■ EXERCISE INSTRUCTIONS
Please convert each line of the rows below into a Markdown table with two columns, No. and Line, numbering the lines in order and leaving out blank ones.

■ INFORMATION GIVEN

######

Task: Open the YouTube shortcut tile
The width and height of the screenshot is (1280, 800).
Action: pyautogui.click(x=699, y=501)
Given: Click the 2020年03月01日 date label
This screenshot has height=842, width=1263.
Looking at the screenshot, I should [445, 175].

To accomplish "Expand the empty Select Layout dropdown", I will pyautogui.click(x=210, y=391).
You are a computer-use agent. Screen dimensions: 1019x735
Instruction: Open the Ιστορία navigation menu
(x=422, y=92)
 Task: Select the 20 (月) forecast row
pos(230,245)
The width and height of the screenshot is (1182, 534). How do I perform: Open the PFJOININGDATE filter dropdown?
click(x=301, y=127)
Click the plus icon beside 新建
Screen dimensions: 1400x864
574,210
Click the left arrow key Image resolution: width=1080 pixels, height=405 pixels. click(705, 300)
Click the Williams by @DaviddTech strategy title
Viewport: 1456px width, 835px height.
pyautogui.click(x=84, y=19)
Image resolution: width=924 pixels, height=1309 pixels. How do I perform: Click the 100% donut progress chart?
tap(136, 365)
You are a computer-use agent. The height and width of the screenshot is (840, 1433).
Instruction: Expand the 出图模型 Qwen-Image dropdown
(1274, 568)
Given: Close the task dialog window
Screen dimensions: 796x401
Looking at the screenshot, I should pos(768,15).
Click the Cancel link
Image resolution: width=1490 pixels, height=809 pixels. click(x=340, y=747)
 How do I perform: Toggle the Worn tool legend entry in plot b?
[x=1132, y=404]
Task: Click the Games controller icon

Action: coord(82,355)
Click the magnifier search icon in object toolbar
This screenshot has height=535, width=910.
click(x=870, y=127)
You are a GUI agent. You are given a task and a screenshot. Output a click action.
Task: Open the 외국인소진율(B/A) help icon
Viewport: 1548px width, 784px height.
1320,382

######

■ EXERCISE RESULT
| No. | Line |
|---|---|
| 1 | Task: Open the YouTube shortcut tile |
| 2 | The width and height of the screenshot is (1280, 800). |
| 3 | Action: pyautogui.click(x=699, y=501) |
| 4 | Given: Click the 2020年03月01日 date label |
| 5 | This screenshot has height=842, width=1263. |
| 6 | Looking at the screenshot, I should [445, 175]. |
| 7 | To accomplish "Expand the empty Select Layout dropdown", I will pyautogui.click(x=210, y=391). |
| 8 | You are a computer-use agent. Screen dimensions: 1019x735 |
| 9 | Instruction: Open the Ιστορία navigation menu |
| 10 | (x=422, y=92) |
| 11 |  Task: Select the 20 (月) forecast row |
| 12 | pos(230,245) |
| 13 | The width and height of the screenshot is (1182, 534). How do I perform: Open the PFJOININGDATE filter dropdown? |
| 14 | click(x=301, y=127) |
| 15 | Click the plus icon beside 新建 |
| 16 | Screen dimensions: 1400x864 |
| 17 | 574,210 |
| 18 | Click the left arrow key Image resolution: width=1080 pixels, height=405 pixels. click(705, 300) |
| 19 | Click the Williams by @DaviddTech strategy title |
| 20 | Viewport: 1456px width, 835px height. |
| 21 | pyautogui.click(x=84, y=19) |
| 22 | Image resolution: width=924 pixels, height=1309 pixels. How do I perform: Click the 100% donut progress chart? |
| 23 | tap(136, 365) |
| 24 | You are a computer-use agent. The height and width of the screenshot is (840, 1433). |
| 25 | Instruction: Expand the 出图模型 Qwen-Image dropdown |
| 26 | (1274, 568) |
| 27 | Given: Close the task dialog window |
| 28 | Screen dimensions: 796x401 |
| 29 | Looking at the screenshot, I should pos(768,15). |
| 30 | Click the Cancel link |
| 31 | Image resolution: width=1490 pixels, height=809 pixels. click(x=340, y=747) |
| 32 |  How do I perform: Toggle the Worn tool legend entry in plot b? |
| 33 | [x=1132, y=404] |
| 34 | Task: Click the Games controller icon |
| 35 | Action: coord(82,355) |
| 36 | Click the magnifier search icon in object toolbar |
| 37 | This screenshot has height=535, width=910. |
| 38 | click(x=870, y=127) |
| 39 | You are a GUI agent. You are given a task and a screenshot. Output a click action. |
| 40 | Task: Open the 외국인소진율(B/A) help icon |
| 41 | Viewport: 1548px width, 784px height. |
| 42 | 1320,382 |